**** Task input ****

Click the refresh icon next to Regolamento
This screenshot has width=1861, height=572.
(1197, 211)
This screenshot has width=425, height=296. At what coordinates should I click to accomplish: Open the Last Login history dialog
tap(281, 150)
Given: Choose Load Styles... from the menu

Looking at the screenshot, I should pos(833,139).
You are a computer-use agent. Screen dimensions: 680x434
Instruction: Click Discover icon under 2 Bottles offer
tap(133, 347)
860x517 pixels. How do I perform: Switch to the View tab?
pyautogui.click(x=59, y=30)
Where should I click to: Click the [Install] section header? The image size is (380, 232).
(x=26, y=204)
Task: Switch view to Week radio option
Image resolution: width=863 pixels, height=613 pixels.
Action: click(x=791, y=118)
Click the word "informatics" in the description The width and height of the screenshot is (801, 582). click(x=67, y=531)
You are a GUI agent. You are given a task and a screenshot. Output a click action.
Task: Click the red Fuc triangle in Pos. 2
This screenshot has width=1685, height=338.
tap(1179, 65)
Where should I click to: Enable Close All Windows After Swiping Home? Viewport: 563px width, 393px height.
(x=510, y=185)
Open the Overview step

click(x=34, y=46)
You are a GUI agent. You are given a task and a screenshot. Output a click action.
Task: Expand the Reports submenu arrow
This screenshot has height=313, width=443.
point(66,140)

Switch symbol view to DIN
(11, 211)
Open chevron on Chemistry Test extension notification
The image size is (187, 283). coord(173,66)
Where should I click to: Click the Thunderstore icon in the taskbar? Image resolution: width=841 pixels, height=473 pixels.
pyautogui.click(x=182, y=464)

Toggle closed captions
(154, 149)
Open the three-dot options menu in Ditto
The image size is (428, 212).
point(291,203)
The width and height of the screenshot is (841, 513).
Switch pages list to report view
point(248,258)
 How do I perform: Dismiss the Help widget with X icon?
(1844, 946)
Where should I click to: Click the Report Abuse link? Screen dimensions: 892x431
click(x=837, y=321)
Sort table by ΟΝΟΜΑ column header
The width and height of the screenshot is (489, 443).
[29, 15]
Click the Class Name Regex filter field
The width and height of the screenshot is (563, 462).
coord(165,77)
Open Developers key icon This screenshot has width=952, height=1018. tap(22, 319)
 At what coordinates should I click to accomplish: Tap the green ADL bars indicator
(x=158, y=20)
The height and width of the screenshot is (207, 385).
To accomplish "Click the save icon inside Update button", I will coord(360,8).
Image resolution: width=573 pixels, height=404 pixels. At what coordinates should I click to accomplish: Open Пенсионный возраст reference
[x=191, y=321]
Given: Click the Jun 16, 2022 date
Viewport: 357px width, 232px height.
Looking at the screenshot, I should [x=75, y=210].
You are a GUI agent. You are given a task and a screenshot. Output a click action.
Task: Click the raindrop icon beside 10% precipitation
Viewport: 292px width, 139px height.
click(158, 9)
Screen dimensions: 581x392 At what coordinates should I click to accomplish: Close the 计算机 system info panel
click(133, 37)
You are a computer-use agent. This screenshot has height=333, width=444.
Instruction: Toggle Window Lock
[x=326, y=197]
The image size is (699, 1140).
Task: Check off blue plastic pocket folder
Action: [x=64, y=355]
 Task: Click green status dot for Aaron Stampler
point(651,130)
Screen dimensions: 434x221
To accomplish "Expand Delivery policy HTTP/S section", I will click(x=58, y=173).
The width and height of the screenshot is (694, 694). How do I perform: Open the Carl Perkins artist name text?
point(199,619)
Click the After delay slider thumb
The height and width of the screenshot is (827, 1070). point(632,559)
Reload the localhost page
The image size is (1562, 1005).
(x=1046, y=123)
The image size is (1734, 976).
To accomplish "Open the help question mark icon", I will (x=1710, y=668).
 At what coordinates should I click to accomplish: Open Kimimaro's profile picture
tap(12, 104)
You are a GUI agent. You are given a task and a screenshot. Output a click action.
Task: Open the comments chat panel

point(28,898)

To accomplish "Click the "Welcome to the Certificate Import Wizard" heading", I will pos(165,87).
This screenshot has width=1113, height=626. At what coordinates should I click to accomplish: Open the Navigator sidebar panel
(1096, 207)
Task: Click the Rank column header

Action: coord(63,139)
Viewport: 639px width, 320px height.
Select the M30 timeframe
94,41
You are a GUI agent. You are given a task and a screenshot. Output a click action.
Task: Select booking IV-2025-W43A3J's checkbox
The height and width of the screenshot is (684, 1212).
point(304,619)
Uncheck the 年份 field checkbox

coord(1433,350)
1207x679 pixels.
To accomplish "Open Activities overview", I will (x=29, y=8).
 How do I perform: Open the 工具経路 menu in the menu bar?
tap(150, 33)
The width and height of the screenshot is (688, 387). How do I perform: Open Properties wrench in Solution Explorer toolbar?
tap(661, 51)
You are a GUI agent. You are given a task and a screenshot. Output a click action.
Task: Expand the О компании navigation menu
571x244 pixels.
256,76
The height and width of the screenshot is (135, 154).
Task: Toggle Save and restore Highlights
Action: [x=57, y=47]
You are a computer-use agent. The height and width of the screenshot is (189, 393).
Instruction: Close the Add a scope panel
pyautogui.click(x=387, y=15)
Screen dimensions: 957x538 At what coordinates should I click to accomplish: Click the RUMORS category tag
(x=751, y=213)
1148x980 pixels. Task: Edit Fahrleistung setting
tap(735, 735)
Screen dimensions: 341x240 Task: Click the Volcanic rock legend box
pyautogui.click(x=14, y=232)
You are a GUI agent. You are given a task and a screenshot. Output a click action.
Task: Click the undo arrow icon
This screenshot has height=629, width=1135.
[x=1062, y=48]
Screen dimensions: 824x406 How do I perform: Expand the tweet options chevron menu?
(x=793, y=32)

****

→ Exercise requirements:
Starting with the line that contains "1148x980 pixels. Task: Edit" and going on through the line that contains "pyautogui.click(x=14, y=232)", put those entries into a two-column CSV headed instruction and action, one row per entry with its text under instruction and its answer under action. Quote every field and turn any line breaks inside a field into spaces.

→ Full answer:
instruction,action
"1148x980 pixels. Task: Edit Fahrleistung setting","tap(735, 735)"
"Screen dimensions: 341x240 Task: Click the Volcanic rock legend box","pyautogui.click(x=14, y=232)"